(Stated goal a) Below the CUDA Quantum introduction comes a listing. Copy the part of that listing that opens with the line containing "Click the purple" and closes with the line containing "(x=38, y=32)", keeping both of those lines.

(Selected extract)
** begin **

CUDA Quantum in C++

Here we seek to get the new user started with some basic C++ examples using CUDA Quantum.

Introduction

Welcome to CUDA Quantum! We’re going to take a look at how to construct quantum programs using CUDA Quantum kernel expressions.

CUDA Quantum kernels are any typed callable in the language that is annotated with the __qpu__ attribute. Let’s take a look at a very simple “Hello World” example, specifically a CUDA Quantum kernel that prepares a GHZ state on a programmer-specified number of qubits.

// Compile and run with:
// nvq++ static_kernel.cpp -o ghz.x && ./ghz.x

#include <cudaq.h>

// Define a CUDA Quantum kernel that is fully specified
// at compile time via templates.
template <std::size_t N>
struct ghz {
  auto operator()() __qpu__ {

    // Compile-time, std::array-like qreg.

** end **

(Stated goal b) Continue the introduction to CUDA Quantum in C++ from the last line shown above.

(Data shown)
** begin **

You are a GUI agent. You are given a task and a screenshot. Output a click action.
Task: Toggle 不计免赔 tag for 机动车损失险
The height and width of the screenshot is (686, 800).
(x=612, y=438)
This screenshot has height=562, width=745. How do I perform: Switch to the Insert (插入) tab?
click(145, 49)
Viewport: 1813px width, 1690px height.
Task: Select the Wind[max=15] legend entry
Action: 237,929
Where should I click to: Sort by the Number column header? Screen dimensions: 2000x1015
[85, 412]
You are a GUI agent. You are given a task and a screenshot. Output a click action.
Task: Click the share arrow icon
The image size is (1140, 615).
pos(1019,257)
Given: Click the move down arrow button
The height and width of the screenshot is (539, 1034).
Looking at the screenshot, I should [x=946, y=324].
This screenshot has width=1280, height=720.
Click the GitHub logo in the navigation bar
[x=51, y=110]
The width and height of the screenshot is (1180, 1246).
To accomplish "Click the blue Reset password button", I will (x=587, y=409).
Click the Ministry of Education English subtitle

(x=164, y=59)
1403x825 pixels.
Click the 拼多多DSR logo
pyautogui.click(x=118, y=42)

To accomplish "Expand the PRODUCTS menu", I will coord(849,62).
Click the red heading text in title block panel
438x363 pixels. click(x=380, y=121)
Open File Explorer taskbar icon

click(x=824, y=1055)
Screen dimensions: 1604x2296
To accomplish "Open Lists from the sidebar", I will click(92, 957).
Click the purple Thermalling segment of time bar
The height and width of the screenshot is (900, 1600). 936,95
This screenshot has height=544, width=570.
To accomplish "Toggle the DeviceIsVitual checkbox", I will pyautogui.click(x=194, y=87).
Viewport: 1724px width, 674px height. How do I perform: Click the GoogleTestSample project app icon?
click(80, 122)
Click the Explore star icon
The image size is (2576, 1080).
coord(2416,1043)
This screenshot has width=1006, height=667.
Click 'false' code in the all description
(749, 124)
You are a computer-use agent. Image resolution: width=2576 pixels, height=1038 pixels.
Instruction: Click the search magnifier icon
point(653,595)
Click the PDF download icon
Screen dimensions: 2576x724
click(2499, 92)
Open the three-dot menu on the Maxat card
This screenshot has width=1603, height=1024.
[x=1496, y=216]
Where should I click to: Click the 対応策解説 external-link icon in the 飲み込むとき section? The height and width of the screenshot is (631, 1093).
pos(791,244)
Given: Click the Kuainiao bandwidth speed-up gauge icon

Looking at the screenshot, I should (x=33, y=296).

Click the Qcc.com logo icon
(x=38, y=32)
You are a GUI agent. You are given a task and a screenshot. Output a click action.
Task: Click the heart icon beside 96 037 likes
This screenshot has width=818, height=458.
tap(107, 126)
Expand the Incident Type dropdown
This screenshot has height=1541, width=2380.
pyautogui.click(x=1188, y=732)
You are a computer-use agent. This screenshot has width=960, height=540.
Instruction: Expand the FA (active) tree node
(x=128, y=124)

** end **

(Task response a)
Click the purple Thermalling segment of time bar
The height and width of the screenshot is (900, 1600). 936,95
This screenshot has height=544, width=570.
To accomplish "Toggle the DeviceIsVitual checkbox", I will pyautogui.click(x=194, y=87).
Viewport: 1724px width, 674px height. How do I perform: Click the GoogleTestSample project app icon?
click(80, 122)
Click the Explore star icon
The image size is (2576, 1080).
coord(2416,1043)
This screenshot has width=1006, height=667.
Click 'false' code in the all description
(749, 124)
You are a computer-use agent. Image resolution: width=2576 pixels, height=1038 pixels.
Instruction: Click the search magnifier icon
point(653,595)
Click the PDF download icon
Screen dimensions: 2576x724
click(2499, 92)
Open the three-dot menu on the Maxat card
This screenshot has width=1603, height=1024.
[x=1496, y=216]
Where should I click to: Click the 対応策解説 external-link icon in the 飲み込むとき section? The height and width of the screenshot is (631, 1093).
pos(791,244)
Given: Click the Kuainiao bandwidth speed-up gauge icon

Looking at the screenshot, I should (x=33, y=296).

Click the Qcc.com logo icon
(x=38, y=32)

(Task response b)
    cudaq::qreg<N> q;
    h(q[0]);
    for (int i = 0; i < N - 1; i++) {
      x<cudaq::ctrl>(q[i], q[i + 1]);
    }
    mz(q);
  }
};

int main() {

  auto kernel = ghz<10>{};
  auto counts = cudaq::sample(kernel);
  counts.dump();

  // Fine grain access to the bits and counts
  for (auto &[bits, count] : counts) {
    printf("Observed: %s, %lu\n", bits.data(), count);
  }

  return 0;
}

Here we see that we can define a custom struct that is templated on a size_t parameter. Our kernel expression is free to use this template parameter in the allocation of a compile-time-known register of qubits. Within the kernel, we are free to apply various quantum operations, like a hadamard on qubit 0 h(q[0]). Controlled operations are modifications of single-qubit operations, like the x<cudaq::ctrl>(q[0],q[1]) operation to affect a controlled-X. We can measure single qubits or entire registers.

In this example we are interested in sampling the final state produced by this CUDA Quantum kernel. To do so, we leverage the generic cudaq::sample function, which returns a data type encoding the qubit measurement strings and the corresponding number of times that string was observed (here the default number of shots is used, 1000).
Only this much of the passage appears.